§ ACTIVITY: Repeat exactly the lines below that lie between the line with "Task: Click the Time (s) axis label" and the line with "This screenshot has width=763, height=494.", counting both of those lines as part of the answer.

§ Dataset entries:
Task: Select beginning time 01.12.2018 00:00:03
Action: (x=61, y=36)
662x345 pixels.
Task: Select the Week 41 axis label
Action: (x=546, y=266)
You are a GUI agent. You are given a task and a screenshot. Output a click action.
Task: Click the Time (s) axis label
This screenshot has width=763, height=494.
==
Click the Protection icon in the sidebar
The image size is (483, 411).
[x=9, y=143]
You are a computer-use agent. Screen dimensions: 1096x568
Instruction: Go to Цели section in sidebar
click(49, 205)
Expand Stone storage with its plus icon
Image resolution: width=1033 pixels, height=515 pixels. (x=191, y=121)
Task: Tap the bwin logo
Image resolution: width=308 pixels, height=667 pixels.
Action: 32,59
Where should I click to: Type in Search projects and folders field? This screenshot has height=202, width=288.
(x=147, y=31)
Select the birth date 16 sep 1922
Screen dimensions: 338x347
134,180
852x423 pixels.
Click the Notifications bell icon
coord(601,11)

§ TASK RESPONSE:
Task: Click the Time (s) axis label
This screenshot has width=763, height=494.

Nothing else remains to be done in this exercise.